== EXERCISE ==
Nothing but the lines from the one containing "Viewport: 1024px width, 865px height." through the last line of the records belongs in the answer, copied exactly and with the pictures left out.

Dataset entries
= Beginning of Section =
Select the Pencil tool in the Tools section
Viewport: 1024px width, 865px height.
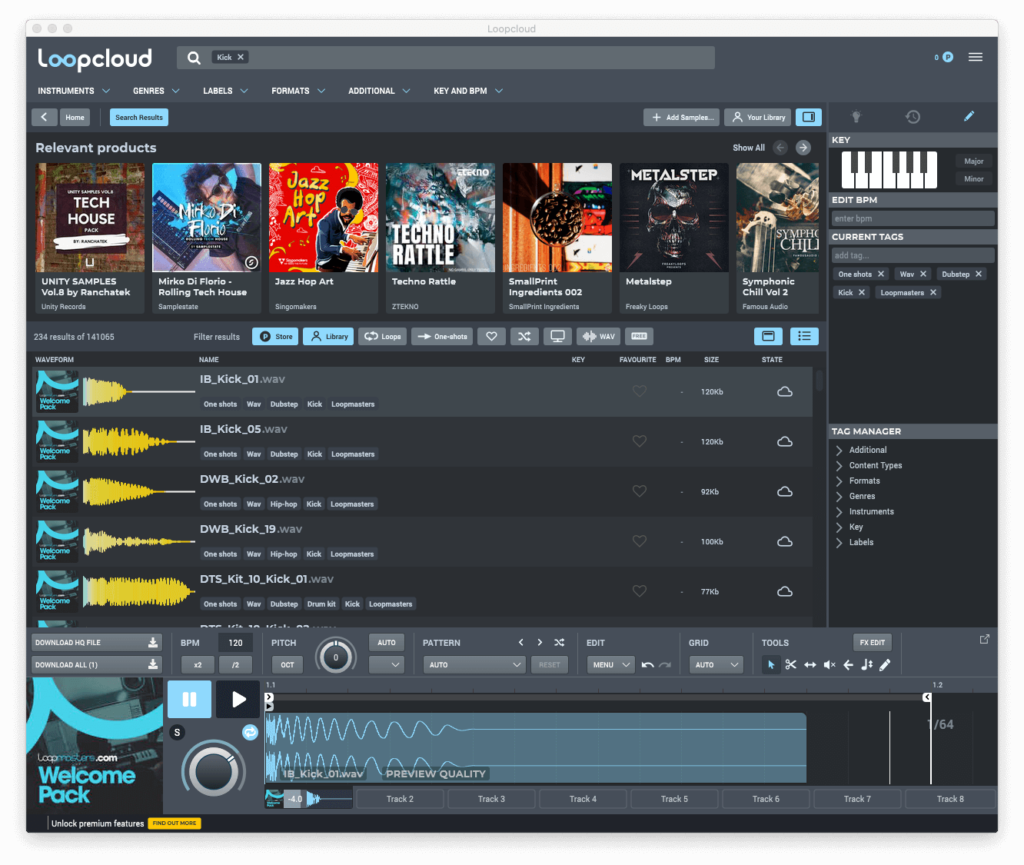[883, 664]
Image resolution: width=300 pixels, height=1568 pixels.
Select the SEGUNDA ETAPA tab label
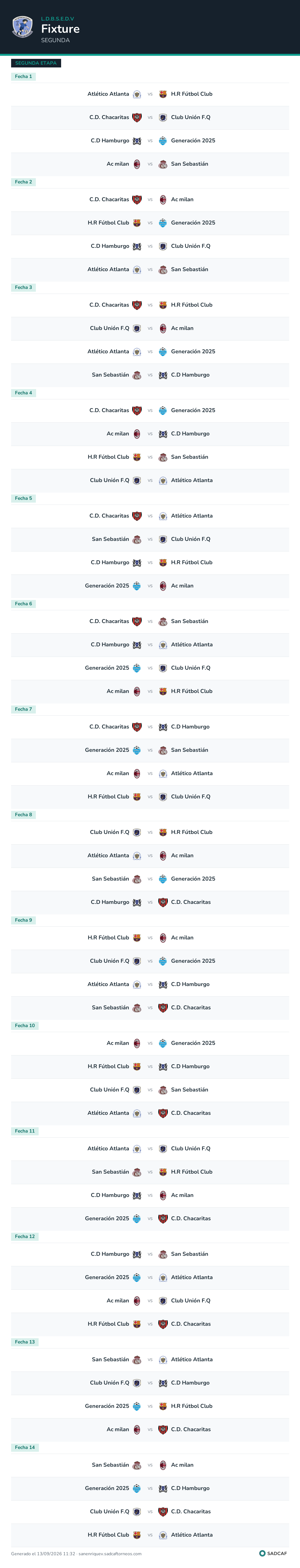[x=36, y=63]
= End of Section =
== TASK ANSWER ==
Viewport: 1024px width, 865px height.
[883, 664]
Image resolution: width=300 pixels, height=1568 pixels.
Select the SEGUNDA ETAPA tab label
[x=36, y=63]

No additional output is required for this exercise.